A los oídos de Korak llegó el rumor de un caballo que se acercaba. ¡Era la chica! Casi estaba ya en el claro antes de que Baynes se percatase de su llegada. El inglés alzó la cabeza en el preciso instante en que la vegetación se abrió para dar paso a la cabeza y las patas delanteras del caballo y Meriem apareció a la vista. Baynes espoleó su montura para salir al encuentro de la joven. Desde la altura en que se encontraba, Korak forzó los ojos al máximo para examinar a la joven y maldijo mentalmente al condenado sombrero de ala ancha que ocultaba las facciones de la muchacha. Korak vio que el inglés tomaba las manos de la recién llegada y oprimía a ésta contra su pecho. Vio que el rostro del hombre quedaba oculto momentáneamente bajo la misma ala ancha que tapaba el de la chica. Imaginó el encuentro de los labios de ambos y un pinchazo de dolor y dulce recuerdo se combinaron para impulsarle a cerrar los ojos en ese acto involuntario con que intentamos apartar de la imaginación reflexiones angustiosas.
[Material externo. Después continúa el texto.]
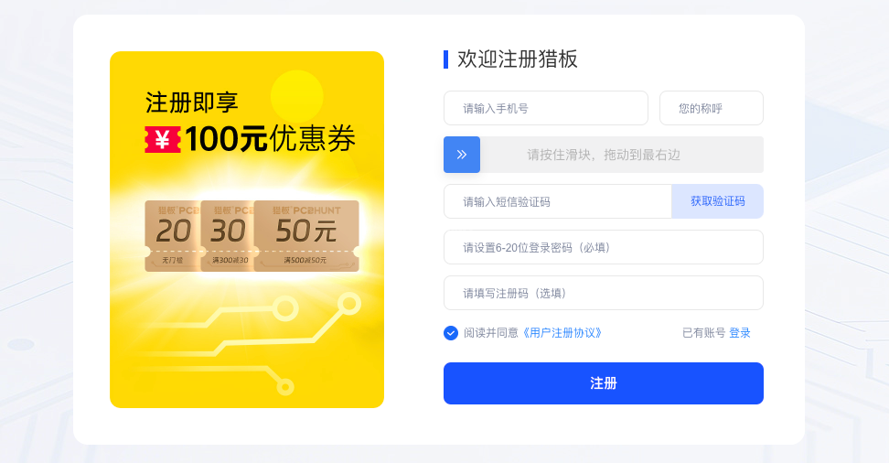Click the 30 yuan coupon image
This screenshot has width=889, height=463.
[227, 235]

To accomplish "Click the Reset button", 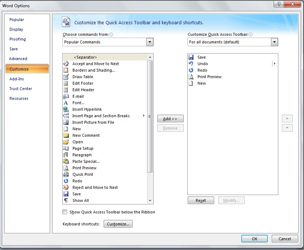I will pos(201,200).

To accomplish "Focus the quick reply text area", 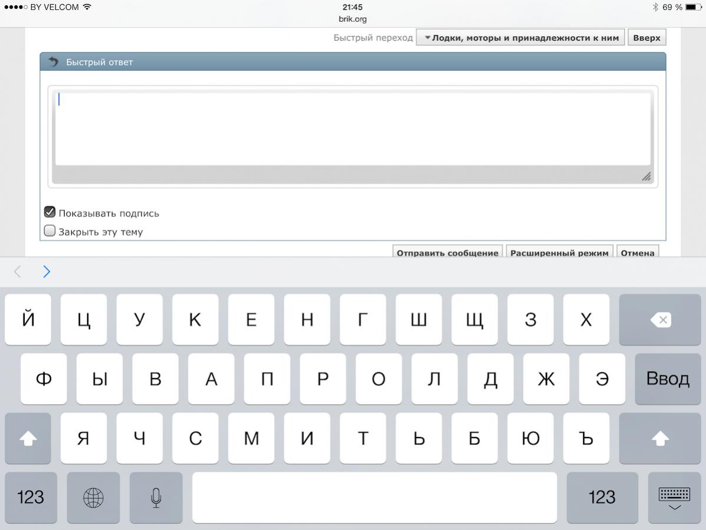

Cuando volvió a mirar, se habían separado y conversaban en tono impulsivo. Korak comprendió que el hombre apremiaba a la chica a que hiciera algo. Resultaba asimismo evidente que la muchacha se resistía. Algunos de sus ademanes y el modo en que alzaba la cabeza y la movía a un lado, así como la forma en que levantaba la barbilla, recordaron a Korak todavía con más fuerza a su perdida Meriem. La conversación tocó a su fin y el hombre abrazó de nuevo a la chica para darle un beso de despedida. Ella volvió grupas y cabalgó hacia el punto por donde había llegado. El hombre se quedó mirándola, inmóvil sobre la silla. En la linde de la selva, la muchacha se volvió y agitó el brazo a guisa de despedida.
—¡Esta noche! —gritó.
Echó la cabeza hacia atrás al lanzar las palabras a través de la distancia que los separaba y por primera vez su rostro quedó claramente a la vista de los ojos del «matador», encaramado en el árbol. Korak dio un respingo como si una flecha le hubiese atravesado el corazón. Empezó a temblar como una hoja. Cerró los ojos y apretó las palmas de la mano contra los párpados. Luego los abrió de nuevo, pero la joven ya no estaba allí… Sólo la leve agitación del follaje indicaba el lugar por donde había desaparecido. ¡Era imposible! ¡No podía ser cierto! Y, sin embargo, había visto a Meriem con sus propios ojos: un poco mayor, con la figura un poco más rellena a causa de la inminente madurez… También se apreciaban ciertos cambios sutiles. Más hermosa que nunca, pero seguía siendo su pequeña Meriem. Sí, la había vuelto a ver viva, había visto a su Meriem en carne y hueso. ¡Vivía! ¡No había muerto! La había visto, había visto a su Meriem… «¡en brazos de otro hombre!» y aquel hombre se encontraba en aquel momento debajo de él, a su alcance. Korak, «el matador», acarició su fuerte venablo. Jugueteó con la cuerda de hierba que colgaba de su cinto. Palmeó el cuchillo de caza que llevaba pegado a la cadera. El hombre que estaba abajo llamó a su soñoliento guía, golpeó con las riendas el cuello de su montura y se alejó hacia el norte. Korak, «el matador», continuó sentado en la enramada. Le colgaban inertes las manos a los costados. Se había olvidado momentáneamente de sus armas y de lo que pretendió hacer. Korak meditaba. Había percibido un cambio sutil en Meriem. Cuando la vio por última vez era su pequeña tarmangani medio desnuda… salvaje y tosca. Entonces no le había parecido tosca, pero ahora, los cambios que había experimentado le indicaban que lo era, aunque no más tosca que él… Él sí que seguía siendo tosco.